* **Task instructions**: Once the pictures are removed, output the remaining entries exactly as given.

* **Entries taken from a collection**:
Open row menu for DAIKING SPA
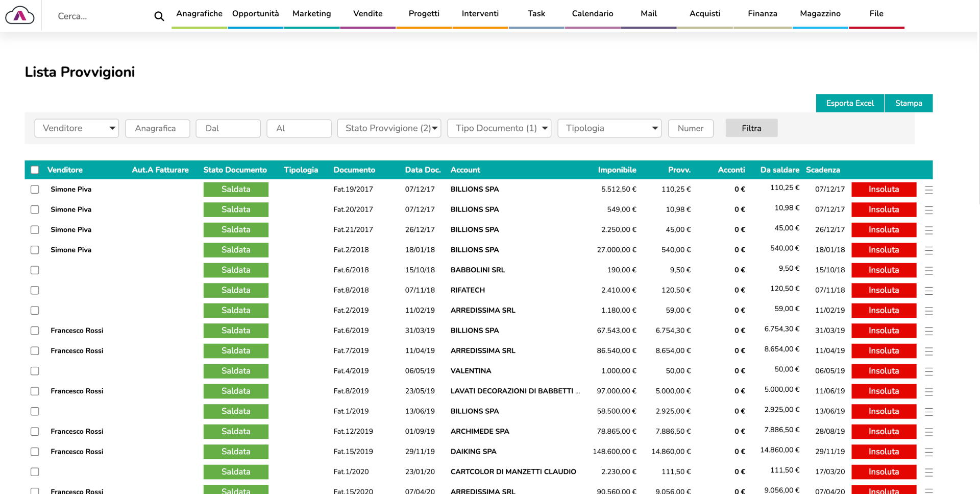980x494 pixels. tap(928, 452)
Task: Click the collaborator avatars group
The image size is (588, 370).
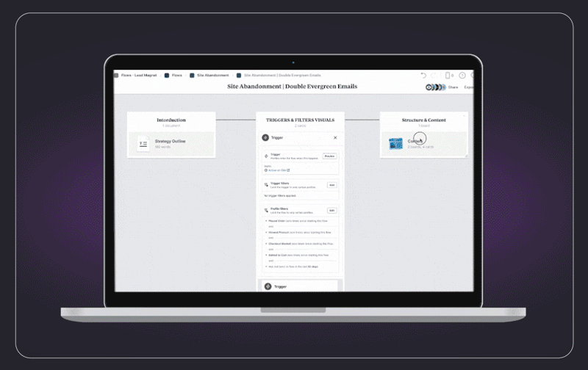Action: coord(435,87)
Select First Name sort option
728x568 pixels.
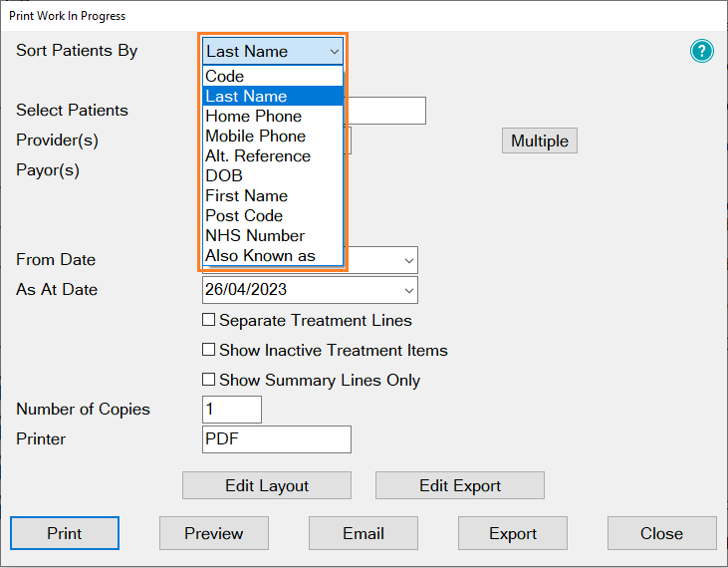pos(273,196)
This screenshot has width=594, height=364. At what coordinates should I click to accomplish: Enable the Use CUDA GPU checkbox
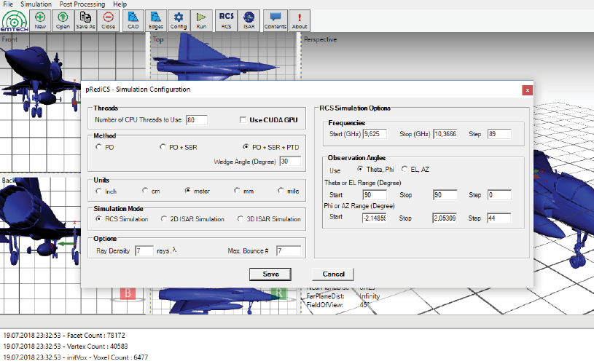243,120
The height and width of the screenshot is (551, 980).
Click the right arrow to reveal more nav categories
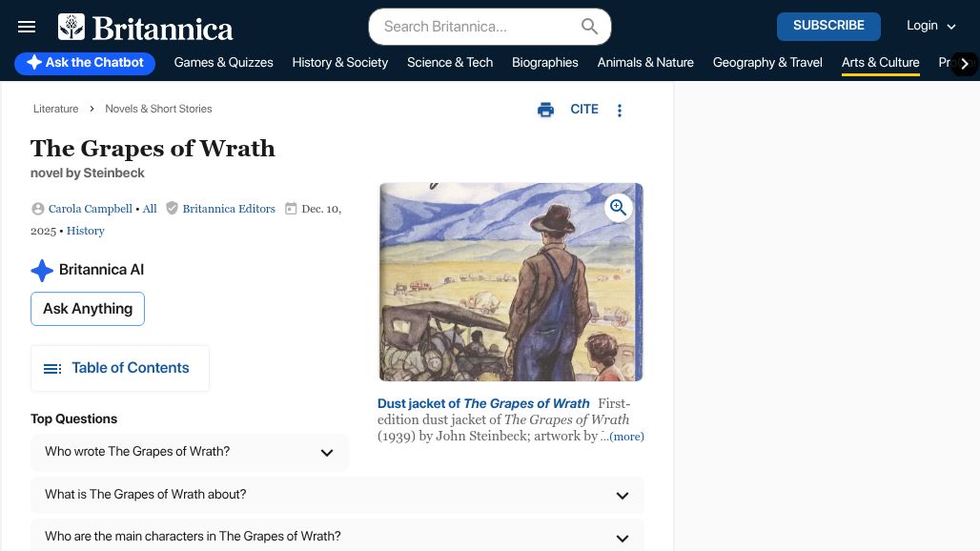point(965,63)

* **Expected output**:
Open row menu for DAIKING SPA
980x494 pixels. tap(928, 452)
Task: Click the collaborator avatars group
The image size is (588, 370).
Action: coord(435,87)
Select First Name sort option
728x568 pixels.
pos(273,196)
This screenshot has width=594, height=364. At what coordinates should I click to accomplish: Enable the Use CUDA GPU checkbox
243,120
The height and width of the screenshot is (551, 980).
Click the right arrow to reveal more nav categories
point(965,63)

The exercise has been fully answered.